Sylviane Diouf: In Indian art, we find real people, depicted with their true characteristics, shown as they really were. The impression that I have, after having viewed many items, is that Indian art is very realistic and treats Africans in the same way as others.
The Walters Art Museum insists that this exhibition constitutes an attempt to “create an increased sense of a shared heritage” with the African-American community of Baltimore, and to serve a more “diverse audience”. Do you feel that the attempt was successful in this respect?
Joaneath Spicer: Yes, I do. People care about other people, and people care also about their sense of their own role in history. There is a reason that traditionally African-Americans have not come so much to art museums to my mind. We should not be astonished by this. There is a feeling underneath that they are looking back at history. One of the reasons that there is a tendency to look towards more contemporary art or modern art in African-American culture is that the past is not necessarily a comfortable place, and people would rather look forward. African art is not necessarily appreciated more. Not everybody, just because they are of African ancestry, is going to care about African art. There is no necessary relationship there at all. So that leaves you a little bit in a vacuum. What I really want to share is: “I know you were there, I want you to know that you were there, so that we can just go on. Of course I’m expecting you, because this is your heritage too.” Not only does this seem to me absolutely true, but from a museum perspective I also think it is critical for us. One of the reasons that I kept pushing and pushing for this show is that I personally think that it is absolutely critical for how we operate as institutions. There are all kinds of layers here in which something operates, and I will certainly say that we sold apparently a record number of memberships during that show.

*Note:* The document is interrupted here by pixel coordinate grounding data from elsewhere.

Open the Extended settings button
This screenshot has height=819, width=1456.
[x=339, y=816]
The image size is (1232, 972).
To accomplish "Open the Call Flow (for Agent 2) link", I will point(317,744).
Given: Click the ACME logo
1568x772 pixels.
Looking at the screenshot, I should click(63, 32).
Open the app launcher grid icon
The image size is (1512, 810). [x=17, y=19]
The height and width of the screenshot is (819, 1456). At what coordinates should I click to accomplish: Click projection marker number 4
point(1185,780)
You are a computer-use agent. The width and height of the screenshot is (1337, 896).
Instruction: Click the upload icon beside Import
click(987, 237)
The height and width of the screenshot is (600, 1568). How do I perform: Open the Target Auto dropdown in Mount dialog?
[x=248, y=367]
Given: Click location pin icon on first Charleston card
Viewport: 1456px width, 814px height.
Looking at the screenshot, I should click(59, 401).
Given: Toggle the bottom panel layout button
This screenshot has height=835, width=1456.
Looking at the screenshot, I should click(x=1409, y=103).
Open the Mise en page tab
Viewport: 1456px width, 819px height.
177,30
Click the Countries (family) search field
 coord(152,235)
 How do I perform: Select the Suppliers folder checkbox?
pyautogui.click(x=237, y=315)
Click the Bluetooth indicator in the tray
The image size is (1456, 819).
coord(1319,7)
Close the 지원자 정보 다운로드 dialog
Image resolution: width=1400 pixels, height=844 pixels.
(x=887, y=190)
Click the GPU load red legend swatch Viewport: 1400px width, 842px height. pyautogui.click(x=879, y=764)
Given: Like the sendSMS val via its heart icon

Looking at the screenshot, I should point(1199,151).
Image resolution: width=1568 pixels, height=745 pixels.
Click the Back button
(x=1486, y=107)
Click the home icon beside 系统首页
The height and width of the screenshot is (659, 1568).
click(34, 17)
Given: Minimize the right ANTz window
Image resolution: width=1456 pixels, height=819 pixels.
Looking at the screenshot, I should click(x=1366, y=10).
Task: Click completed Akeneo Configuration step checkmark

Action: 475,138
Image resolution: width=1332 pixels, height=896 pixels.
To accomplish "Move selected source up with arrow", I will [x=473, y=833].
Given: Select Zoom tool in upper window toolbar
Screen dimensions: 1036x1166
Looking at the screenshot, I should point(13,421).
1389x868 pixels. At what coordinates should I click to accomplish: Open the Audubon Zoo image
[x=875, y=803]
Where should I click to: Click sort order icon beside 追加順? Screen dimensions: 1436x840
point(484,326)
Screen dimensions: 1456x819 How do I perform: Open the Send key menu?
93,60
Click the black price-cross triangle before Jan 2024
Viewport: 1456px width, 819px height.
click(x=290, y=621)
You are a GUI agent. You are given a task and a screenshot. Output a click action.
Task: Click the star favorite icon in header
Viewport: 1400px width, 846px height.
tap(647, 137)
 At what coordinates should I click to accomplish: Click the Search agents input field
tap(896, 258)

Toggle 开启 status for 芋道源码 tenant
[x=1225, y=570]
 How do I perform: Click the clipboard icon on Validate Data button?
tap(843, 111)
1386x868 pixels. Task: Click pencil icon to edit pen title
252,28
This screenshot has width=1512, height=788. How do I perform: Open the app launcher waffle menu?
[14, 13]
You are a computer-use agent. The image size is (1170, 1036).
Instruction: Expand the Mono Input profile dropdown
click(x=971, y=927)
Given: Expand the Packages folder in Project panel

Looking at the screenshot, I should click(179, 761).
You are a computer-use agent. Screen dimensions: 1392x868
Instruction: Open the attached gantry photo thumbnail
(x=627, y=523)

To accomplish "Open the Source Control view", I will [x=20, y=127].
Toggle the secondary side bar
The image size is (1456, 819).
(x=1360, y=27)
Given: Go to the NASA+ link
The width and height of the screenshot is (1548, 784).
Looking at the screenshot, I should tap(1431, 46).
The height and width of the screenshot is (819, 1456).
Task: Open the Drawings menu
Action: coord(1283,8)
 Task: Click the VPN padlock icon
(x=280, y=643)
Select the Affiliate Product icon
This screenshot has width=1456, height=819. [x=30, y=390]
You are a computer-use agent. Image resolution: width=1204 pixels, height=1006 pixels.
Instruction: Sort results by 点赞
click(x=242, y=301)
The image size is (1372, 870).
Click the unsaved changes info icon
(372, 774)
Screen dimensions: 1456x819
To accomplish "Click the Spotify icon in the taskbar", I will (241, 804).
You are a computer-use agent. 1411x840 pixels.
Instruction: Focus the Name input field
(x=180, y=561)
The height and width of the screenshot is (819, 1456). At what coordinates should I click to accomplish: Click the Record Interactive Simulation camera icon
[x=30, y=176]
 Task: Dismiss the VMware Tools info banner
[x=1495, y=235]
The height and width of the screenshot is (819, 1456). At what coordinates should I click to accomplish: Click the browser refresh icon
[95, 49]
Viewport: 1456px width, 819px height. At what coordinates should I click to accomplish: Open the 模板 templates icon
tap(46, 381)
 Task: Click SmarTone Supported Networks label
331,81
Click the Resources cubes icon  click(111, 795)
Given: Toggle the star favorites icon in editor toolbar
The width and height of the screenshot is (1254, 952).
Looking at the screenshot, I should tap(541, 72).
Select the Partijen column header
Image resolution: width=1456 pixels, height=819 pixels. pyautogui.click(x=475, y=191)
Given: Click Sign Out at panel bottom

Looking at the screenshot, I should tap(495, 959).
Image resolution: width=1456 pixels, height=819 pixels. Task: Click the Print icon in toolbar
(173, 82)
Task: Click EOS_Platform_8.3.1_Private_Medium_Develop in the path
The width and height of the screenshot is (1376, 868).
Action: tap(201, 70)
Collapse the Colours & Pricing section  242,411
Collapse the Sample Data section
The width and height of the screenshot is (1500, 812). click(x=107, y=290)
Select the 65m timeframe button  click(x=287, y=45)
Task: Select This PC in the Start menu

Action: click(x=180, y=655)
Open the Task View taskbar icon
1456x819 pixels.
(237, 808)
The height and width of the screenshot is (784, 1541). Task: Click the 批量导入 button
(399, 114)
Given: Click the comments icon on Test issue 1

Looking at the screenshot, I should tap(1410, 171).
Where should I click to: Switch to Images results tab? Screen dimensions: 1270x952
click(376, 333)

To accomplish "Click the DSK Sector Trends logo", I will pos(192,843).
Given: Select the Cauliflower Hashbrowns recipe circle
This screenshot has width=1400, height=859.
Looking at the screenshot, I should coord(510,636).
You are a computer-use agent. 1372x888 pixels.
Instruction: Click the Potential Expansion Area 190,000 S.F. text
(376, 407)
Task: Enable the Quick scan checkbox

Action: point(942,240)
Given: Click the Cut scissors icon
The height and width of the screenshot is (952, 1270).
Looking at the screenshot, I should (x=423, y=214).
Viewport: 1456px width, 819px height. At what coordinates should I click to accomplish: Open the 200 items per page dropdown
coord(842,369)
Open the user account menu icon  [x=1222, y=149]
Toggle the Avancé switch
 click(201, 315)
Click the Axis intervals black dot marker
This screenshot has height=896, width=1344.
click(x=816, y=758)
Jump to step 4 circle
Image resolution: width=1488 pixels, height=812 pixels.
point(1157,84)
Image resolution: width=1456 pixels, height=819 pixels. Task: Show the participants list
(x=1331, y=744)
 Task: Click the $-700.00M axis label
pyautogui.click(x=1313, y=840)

According to both of you, what are the contemporary stakes of the representation of the African Diaspora?
Sylviane Diouf: Here at the Schomburg Center, there has been a realisation that, when they are presented with their history, people are absolutely enthralled, sometimes completely incredulous: “We had no idea that this existed! We didn’t even know that there were black people there!” The academic research has been carried out and continues to grow; there is now a need to pass it on, to successfully repackage it, and present it to the public at large. That is what we are doing here, and we have noticed a great interest in the subject. It’s not only a discovery but there is also a feeling of connection to a much larger African Diaspora. And even though the experiences were different, of shared history.
Joaneath Spicer: I think the stakes are actually considerable. If you are thinking about the Renaissance, just imagine yourself in an upland meadow. There are all these little streams running through it, and it’s all very interesting, it’s beautiful, it’s very lush, many sorts of possibilities here, and they’re all interesting in themselves, but you don’t know which ones, from just focusing on that, are going to be important 200 years later. After all, as a point that I kept having to make, we are not saying that this is a central issue of the Renaissance, this is one small thread within the Renaissance, because the African presence, numerically, was not so great. To my mind, one of the most compelling aspects of this subject, besides just the natural fascination of the untold story, is that I have the advantage of standing downstream. And I can look upstream. And I can see where that stream came from. And what was a little stream is now a river. And, in some degree, it waters our world.
* Image: Portrait of the seventh ruler of Sachin, Nawab Sidi Mohammed Haider Khan, 1930. The Kenneth and Joyce Robbins Collection.